Kalau kita memasang kekang pada mulut kuda supaya ia menuruti kemauan kita, maka kita dapat mengendalikan seluruh badan kuda itu. Ambillah juga kapal sebagai contoh. Meskipun kapal adalah sesuatu yang begitu besar dan dibawa oleh angin yang keras, namun ia dikendalikan oleh kemudi yang sangat kecil, menurut keinginan jurumudi. Begitu juga dengan lidah kita; meskipun lidah kita itu kecil, namun ia dapat menyombongkan diri tentang hal-hal yang besar-besar. Bayangkan betapa besarnya hutan dapat dibakar oleh api yang sangat kecil!” –Yak 3:2-5
Yakobus memberikan gambaran betapa besarnya peranan lidah atau perkataan di dalam kehidupan kita. Terlebih lagi betapa besarnya berkat yang dapat kita berikan bagi orang lain, bila perkataan kita merupakan perkataan yang lemah lembut! Seberapa besarkah kekuatan sebuah perkataan yang lemah lembut? Dalam Amsal 15:1 Salomo menuliskan, “Jawaban yang lemah lembut meredakan kegeraman, tetapi perkataan yang pedas membangkitkan marah.” Dari ayat tersebut, jelas bahwa bila kita mampu berkata dengan lemah lembut, kita bagaikan air di tengah api yang membara. Kita dapat meredakan situasi yang memanas di saat orang lain mungkin sedang marah-marah. Kelemahlembutan memberikan seseorang kekuatan meski sedang diperlakukan tidak adil sekalipun. Orang yang lemah lembut tidak terpancing untuk membalas tuduhan yang dilontarkan kepadanya. Apabila muncul saat yang tepat ketika ia perlu berbicara maka ia akan memikirkan kata-kata yang tepat terlebih dahulu disertai dengan nada yang baik agar tidak membuat lawan bicara menjadi semakin marah.
“Kesabaran disertai kata-kata yang ramah dapat meyakinkan orang yang berkuasa, dan menghancurkan semua perlawanan.” – Ams 25:15 [BIS]
Di dalam terjemahan bahasa Inggris dikatakan bahwa a gentle tongue breaks a bone. Hal ini mengandung makna bahwa perkataaan lemah lembut dapat mematahkan perlawanan sekeras apa pun. Ini merupakan sebuah kekuatan yang luar biasa!
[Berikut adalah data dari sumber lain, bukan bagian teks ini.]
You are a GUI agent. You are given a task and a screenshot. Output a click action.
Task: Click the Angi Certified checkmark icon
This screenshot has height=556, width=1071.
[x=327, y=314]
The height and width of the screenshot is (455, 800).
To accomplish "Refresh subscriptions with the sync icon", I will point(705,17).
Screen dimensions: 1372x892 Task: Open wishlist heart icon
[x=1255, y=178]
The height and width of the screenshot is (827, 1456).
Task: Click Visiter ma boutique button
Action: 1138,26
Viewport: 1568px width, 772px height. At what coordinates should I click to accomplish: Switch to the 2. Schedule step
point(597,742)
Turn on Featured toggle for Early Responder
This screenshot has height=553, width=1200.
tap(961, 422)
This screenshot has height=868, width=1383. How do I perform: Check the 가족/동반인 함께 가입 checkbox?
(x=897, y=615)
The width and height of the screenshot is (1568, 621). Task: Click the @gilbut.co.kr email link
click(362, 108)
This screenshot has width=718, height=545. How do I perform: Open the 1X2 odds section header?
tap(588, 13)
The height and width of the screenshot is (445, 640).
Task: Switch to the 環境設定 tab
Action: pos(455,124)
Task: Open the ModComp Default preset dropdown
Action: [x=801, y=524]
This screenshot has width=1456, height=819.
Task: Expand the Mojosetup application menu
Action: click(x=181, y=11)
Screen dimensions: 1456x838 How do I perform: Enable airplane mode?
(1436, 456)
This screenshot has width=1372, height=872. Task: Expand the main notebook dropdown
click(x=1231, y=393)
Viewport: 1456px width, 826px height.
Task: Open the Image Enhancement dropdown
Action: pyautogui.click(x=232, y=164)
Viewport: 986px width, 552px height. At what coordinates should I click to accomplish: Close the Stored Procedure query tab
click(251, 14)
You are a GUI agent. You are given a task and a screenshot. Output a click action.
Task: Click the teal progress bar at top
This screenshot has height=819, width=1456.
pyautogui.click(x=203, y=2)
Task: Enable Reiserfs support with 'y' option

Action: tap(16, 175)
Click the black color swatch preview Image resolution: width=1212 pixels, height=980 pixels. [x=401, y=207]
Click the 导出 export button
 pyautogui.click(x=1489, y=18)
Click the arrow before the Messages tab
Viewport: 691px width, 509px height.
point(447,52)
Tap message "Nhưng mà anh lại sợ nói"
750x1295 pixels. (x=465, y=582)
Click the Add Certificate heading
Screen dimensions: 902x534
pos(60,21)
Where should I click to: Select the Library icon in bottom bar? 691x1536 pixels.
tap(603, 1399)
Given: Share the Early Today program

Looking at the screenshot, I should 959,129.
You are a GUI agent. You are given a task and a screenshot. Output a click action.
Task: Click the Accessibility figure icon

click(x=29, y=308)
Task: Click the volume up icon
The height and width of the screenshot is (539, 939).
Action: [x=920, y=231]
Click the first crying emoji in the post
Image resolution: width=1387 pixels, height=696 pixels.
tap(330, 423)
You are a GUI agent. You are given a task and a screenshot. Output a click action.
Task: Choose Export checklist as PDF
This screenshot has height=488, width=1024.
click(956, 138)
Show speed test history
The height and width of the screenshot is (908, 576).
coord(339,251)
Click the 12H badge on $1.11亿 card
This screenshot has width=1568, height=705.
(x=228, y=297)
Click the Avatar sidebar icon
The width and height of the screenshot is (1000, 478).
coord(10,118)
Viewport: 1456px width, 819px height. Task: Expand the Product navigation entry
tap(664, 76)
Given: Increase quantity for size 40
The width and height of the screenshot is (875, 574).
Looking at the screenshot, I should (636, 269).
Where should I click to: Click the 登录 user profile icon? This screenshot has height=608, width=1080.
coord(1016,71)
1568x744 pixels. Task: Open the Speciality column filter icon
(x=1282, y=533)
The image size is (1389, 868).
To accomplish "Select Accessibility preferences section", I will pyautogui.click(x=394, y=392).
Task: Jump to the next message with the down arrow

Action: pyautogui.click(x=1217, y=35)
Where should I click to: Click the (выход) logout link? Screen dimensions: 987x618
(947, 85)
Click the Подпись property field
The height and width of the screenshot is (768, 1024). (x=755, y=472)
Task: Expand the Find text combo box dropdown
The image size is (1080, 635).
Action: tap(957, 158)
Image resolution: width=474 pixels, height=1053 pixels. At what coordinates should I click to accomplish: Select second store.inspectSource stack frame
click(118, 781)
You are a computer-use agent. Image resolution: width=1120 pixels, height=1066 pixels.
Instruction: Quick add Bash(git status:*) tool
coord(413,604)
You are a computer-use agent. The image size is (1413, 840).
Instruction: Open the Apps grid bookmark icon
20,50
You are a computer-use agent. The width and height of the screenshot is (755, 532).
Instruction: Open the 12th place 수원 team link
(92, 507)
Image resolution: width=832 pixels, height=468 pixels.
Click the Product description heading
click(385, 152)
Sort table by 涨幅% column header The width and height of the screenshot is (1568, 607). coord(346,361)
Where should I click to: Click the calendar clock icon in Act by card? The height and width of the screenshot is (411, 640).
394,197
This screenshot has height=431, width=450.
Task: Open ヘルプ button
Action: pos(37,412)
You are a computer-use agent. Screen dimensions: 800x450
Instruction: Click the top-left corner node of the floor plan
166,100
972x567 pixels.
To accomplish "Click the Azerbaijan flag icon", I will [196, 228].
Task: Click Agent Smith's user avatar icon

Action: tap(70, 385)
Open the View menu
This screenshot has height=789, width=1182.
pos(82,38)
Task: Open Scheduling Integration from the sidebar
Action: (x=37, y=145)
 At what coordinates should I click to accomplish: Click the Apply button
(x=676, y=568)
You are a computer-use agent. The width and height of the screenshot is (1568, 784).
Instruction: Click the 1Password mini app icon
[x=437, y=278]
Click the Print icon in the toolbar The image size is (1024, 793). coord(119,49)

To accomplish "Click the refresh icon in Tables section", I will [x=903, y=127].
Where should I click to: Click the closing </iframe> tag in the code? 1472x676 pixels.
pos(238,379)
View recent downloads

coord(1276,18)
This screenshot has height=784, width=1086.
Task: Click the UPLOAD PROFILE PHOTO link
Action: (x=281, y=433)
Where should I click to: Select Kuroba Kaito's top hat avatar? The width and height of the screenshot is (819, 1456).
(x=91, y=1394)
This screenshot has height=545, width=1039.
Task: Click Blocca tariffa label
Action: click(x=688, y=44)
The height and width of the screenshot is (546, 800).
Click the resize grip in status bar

Apakah semua ini terdengar sulit untuk dilakukan bagi teman-teman? Lalu bagaimana cara agar tutur kata yang lemah lembut menjadi gaya hidup kita?
1. Hidup di dalam pimpinan Roh Kudus
Karena kelemahlembutan merupakan aspek dari buah Roh (Gal 5:23), maka kita tidak dapat menghasilkan kualitas tersebut di luar pimpinan Roh Kudus.
“Maksudku ialah: hiduplah oleh Roh, maka kamu tidak akan menuruti keinginan daging.” – Gal 5:16
Hidup dipimpin oleh Roh membutuhkan penundukan dan penyerahan segenap hidup kita untuk mau taat terhadap arahan Roh Kudus. Kita juga memerlukan kepekaan untuk mendengarkan suara-Nya dengan rajin berdiam diri dan bersekutu dengan Tuhan. Saya secara pribadi adalah orang yang lebih cepat berbicara dibandingkan berpikir. Jadi kemungkinan saya untuk mengeluarkan kata-kata yang tidak tepat, di nada yang salah, serta di waktu yang salah sangat tinggi. Namun seiring dengan pertumbuhan saya, serta setelah mengalami beberapa konsekuensi dari kurangnya kelemahlembutan dalam bertutur kata, saya akhirnya belajar untuk berkata-kata sesuai dengan arahan Roh Kudus. Roh Kudus akan menuntun apa saja yang perlu dikatakan dan apa saja yang tidak perlu. Yang perlu kita lakukan adalah taat terhadap arahan-Nya. Bila Roh Kudus memberikan impresi untuk kita berhenti berbicara atau berkata dengan nada yang lembut, maka lakukanlah. Bila kita tidak mampu berbicara dengan lembut saat itu lebih baik kita diam dan mundur dari perbincangan tersebut.
“Memulai pertengkaran adalah seperti membuka jalan air; jadi undurlah sebelum perbantahan mulai.” – Amsal 17:14
2. Latihan, latihan, latihan
“Hai saudara-saudara yang kukasihi, ingatlah hal ini: setiap orang hendaklah cepat untuk mendengar, tetapi lambat untuk berkata-kata dan juga lambat untuk marah.” –Yak 1:19
Latihlah untuk lebih berpikir sebelum bertutur kata. Apakah perkataanku ini membangun? Apakah perkataanku ini dapat kusampaikan dengan nada lembut? Apakah waktunya tepat untuk menyampaikannya? Bila salah satu dari pertanyaan tersebut jawabannya adalah tidak, maka perkataan tersebut tidak perlu diucapkan sama sekali. Tantangan berikutnya adalah ketika lawan bicara kita memancing amarah yang membuat kita sangat ingin membalas atau berbuat sesuatu untuk menunjukkan ia salah. Dalam situasi ini penting bagi kita untuk memiliki sudut pandang yang benar. Kita hendaknya berpikir bahwa kalah dalam argumentasi bukanlah berarti kita lemah ataupun payah. Kita harus berada di atas argumentasi tersebut, bukan terbawa arus olehnya. Justru hal ini menunjukkan benar-benar bahwa kita kuat. Untuk apa memenangkan perdebatan, namun pada akhirnya merusak hubungan itu sendiri? Di dalam hubungan dengan sesama tidak ada unsur kompetisi di mana ada menang maupun kalah. Di dalam Tuhan, hubungan harus bersumber dari satu hal saja: kasih. Tidak ada menang atau pun kalah di dalam kasih. Yang ada hanyalah hubungan ini penuh kasih atau tidak ada kasih di dalamnya.
“Perintah baru Kuberikan kepadamu: Kasihilah satu sama lain. Sama seperti Aku mengasihi kalian, begitu juga kalian harus saling mengasihi. Kalau kalian saling mengasihi, semua orang akan tahu bahwa kalian pengikut-pengikut-Ku.” –Yoh 13:34-35 [BIS]
Biarlah tutur kata yang lemah lembut menjadi gaya hidup kita agar orang-orang mengenali kasih yang ada di dalam setiap hubungan yang kita bina dan pada akhirnya membawa mereka ke dalam pengenalan akan Yesus Kristus.